== DONNÉES FOURNIES ==

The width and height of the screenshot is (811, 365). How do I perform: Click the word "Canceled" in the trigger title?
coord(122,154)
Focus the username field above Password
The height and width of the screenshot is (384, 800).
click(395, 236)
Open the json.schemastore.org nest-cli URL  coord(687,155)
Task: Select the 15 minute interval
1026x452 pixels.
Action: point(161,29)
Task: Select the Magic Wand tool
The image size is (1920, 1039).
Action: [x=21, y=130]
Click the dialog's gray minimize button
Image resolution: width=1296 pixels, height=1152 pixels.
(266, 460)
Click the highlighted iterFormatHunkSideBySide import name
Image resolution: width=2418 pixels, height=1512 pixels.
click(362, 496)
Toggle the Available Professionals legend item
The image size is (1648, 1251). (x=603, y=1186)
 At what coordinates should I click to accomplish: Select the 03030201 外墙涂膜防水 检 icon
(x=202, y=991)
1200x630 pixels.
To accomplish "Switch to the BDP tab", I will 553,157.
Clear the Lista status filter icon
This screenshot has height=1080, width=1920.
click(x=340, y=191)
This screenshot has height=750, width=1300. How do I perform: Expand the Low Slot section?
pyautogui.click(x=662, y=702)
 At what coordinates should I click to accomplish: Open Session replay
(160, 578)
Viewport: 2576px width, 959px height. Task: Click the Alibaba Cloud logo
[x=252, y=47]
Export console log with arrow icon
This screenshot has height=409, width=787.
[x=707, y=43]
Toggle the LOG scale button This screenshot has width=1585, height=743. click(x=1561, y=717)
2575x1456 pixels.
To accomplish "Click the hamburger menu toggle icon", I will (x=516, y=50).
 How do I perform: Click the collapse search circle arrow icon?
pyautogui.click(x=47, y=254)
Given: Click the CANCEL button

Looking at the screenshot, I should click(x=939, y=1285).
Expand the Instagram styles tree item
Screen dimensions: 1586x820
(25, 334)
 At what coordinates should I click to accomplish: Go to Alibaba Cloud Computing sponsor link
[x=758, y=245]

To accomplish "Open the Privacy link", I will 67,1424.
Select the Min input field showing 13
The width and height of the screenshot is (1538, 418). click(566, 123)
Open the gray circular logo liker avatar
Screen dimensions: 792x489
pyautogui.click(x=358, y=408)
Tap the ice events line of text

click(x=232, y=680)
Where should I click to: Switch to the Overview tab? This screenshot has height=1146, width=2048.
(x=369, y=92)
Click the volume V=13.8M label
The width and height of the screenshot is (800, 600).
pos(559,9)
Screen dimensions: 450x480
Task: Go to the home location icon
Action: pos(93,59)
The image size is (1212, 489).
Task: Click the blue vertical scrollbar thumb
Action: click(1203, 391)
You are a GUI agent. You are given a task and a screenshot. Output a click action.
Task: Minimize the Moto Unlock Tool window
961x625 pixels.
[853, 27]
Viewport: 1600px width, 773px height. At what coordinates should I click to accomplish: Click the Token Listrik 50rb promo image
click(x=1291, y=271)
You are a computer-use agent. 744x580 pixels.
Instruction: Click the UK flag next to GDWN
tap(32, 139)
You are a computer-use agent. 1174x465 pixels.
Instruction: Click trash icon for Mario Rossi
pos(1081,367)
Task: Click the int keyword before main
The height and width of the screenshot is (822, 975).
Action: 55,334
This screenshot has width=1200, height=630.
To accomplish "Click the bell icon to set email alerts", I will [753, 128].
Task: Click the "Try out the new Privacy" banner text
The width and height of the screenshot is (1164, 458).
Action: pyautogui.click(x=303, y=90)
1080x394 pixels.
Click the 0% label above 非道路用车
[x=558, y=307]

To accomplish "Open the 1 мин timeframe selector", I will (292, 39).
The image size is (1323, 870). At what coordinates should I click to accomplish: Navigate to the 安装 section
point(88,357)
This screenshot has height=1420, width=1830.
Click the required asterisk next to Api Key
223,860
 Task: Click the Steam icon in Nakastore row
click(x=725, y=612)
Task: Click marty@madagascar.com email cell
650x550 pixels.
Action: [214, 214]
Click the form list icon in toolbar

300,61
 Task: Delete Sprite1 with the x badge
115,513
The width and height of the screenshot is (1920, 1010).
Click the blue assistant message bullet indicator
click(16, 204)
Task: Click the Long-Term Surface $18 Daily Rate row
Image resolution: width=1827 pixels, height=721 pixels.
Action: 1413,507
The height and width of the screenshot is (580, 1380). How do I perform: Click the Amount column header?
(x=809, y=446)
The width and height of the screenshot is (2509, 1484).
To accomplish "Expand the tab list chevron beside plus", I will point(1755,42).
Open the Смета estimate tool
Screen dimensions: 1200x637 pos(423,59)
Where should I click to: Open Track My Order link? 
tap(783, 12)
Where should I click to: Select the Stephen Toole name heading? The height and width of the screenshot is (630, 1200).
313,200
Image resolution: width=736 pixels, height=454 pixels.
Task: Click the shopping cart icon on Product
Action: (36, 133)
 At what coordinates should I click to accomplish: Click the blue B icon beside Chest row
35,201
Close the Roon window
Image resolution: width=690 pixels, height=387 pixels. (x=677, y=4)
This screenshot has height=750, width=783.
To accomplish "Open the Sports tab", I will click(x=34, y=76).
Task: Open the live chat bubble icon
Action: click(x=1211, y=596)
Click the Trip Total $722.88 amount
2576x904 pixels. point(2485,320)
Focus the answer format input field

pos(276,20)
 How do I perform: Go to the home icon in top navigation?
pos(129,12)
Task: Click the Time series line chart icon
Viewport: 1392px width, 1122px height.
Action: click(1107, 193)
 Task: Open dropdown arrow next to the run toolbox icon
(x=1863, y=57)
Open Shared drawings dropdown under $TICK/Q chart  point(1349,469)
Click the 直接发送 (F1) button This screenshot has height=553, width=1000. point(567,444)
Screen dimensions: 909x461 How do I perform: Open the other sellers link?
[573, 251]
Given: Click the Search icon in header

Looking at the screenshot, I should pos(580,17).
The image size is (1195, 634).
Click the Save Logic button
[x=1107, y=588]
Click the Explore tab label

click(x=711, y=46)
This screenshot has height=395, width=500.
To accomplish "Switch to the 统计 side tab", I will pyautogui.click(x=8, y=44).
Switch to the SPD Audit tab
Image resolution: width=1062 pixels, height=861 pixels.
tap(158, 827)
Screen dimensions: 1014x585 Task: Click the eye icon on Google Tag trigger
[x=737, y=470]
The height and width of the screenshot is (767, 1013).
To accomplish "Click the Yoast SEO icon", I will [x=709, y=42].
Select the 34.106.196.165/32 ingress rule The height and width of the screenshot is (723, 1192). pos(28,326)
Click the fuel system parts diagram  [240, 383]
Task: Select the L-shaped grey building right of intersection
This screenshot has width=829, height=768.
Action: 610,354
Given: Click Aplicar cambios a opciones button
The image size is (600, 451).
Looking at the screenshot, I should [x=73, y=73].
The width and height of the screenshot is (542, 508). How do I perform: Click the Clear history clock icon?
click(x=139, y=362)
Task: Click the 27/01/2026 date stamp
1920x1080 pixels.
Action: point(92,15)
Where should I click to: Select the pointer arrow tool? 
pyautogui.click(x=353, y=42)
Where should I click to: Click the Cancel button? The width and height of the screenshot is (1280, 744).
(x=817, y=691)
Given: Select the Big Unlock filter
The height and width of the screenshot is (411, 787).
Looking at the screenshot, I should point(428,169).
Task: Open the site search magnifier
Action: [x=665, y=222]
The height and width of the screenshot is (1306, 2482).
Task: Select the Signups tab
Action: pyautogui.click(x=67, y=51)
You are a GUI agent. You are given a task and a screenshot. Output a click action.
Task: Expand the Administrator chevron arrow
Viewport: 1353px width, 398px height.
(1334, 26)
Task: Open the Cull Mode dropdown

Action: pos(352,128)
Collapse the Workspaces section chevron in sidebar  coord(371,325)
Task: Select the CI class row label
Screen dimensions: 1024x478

===

→ **CONSIGNE**
Exprimez sous forme de liste JSON de chaînes les lignes allant du début des données jusqu'à la ligne contenant « (x=202, y=991) », bornes comprises. Mettez une chaîne par ligne et laissez de côté les lignes vides.

→ **SOLUTION**
[
  "The width and height of the screenshot is (811, 365). How do I perform: Click the word \"Canceled\" in the trigger title?",
  "coord(122,154)",
  "Focus the username field above Password",
  "The height and width of the screenshot is (384, 800).",
  "click(395, 236)",
  "Open the json.schemastore.org nest-cli URL  coord(687,155)",
  "Task: Select the 15 minute interval",
  "1026x452 pixels.",
  "Action: point(161,29)",
  "Task: Select the Magic Wand tool",
  "The image size is (1920, 1039).",
  "Action: [x=21, y=130]",
  "Click the dialog's gray minimize button",
  "Image resolution: width=1296 pixels, height=1152 pixels.",
  "(266, 460)",
  "Click the highlighted iterFormatHunkSideBySide import name",
  "Image resolution: width=2418 pixels, height=1512 pixels.",
  "click(362, 496)",
  "Toggle the Available Professionals legend item",
  "The image size is (1648, 1251). (x=603, y=1186)",
  " At what coordinates should I click to accomplish: Select the 03030201 外墙涂膜防水 检 icon",
  "(x=202, y=991)"
]